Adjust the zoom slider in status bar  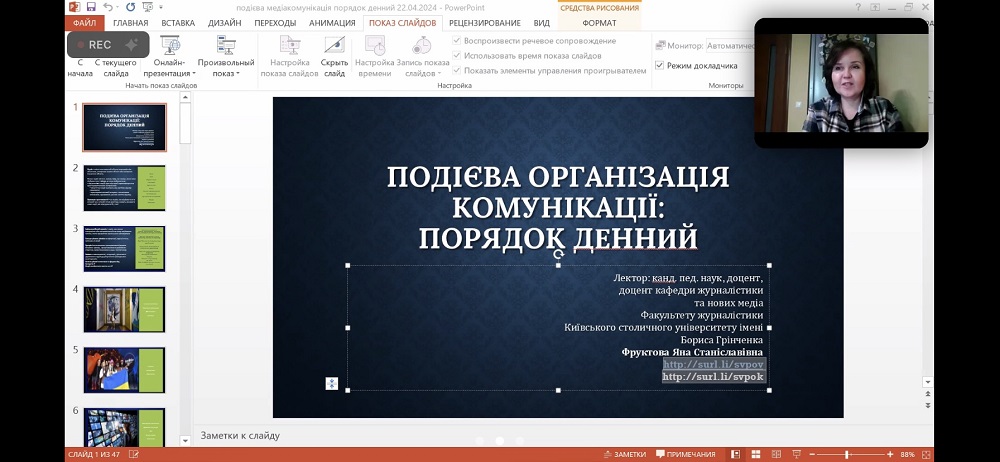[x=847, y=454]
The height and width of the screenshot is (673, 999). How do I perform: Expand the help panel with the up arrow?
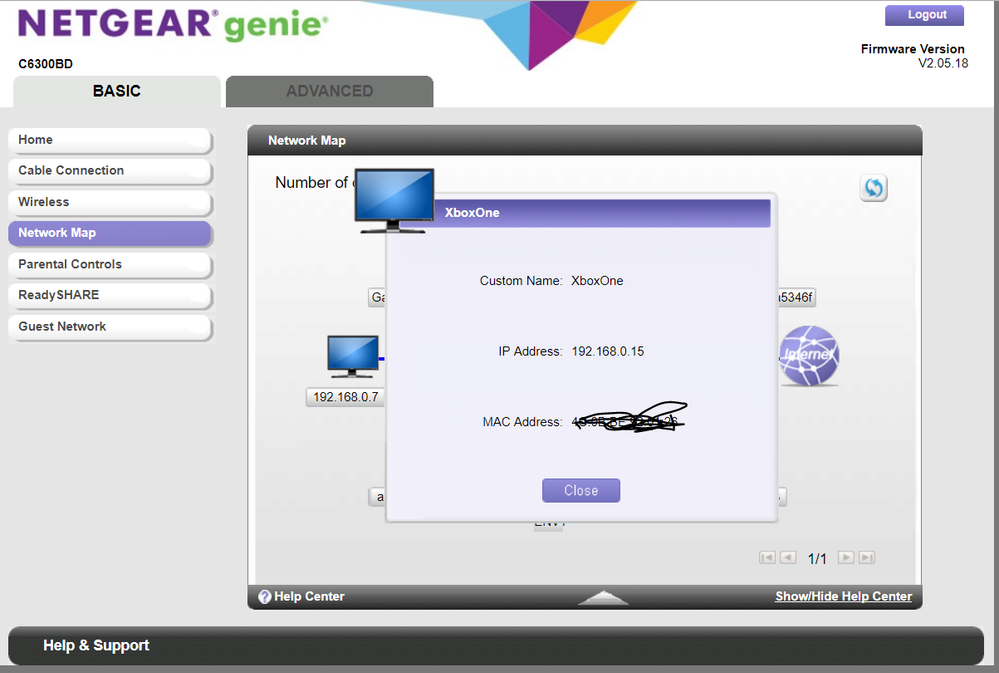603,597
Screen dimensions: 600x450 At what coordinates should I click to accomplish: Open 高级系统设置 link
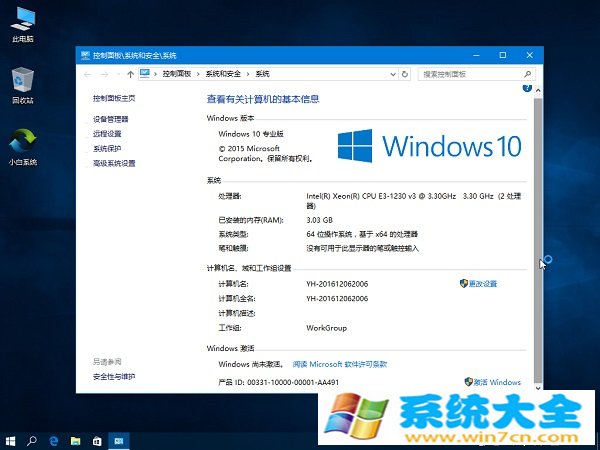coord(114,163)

--- PROBLEM REQUIREMENTS ---
In the records above, find the line containing "The height and", then please restate it and each line after it word for word, pictures excluded.

--- REPLY TO THE TASK ---
The height and width of the screenshot is (673, 999). How do I perform: Expand the help panel with the up arrow?
603,597
Screen dimensions: 600x450 At what coordinates should I click to accomplish: Open 高级系统设置 link
coord(114,163)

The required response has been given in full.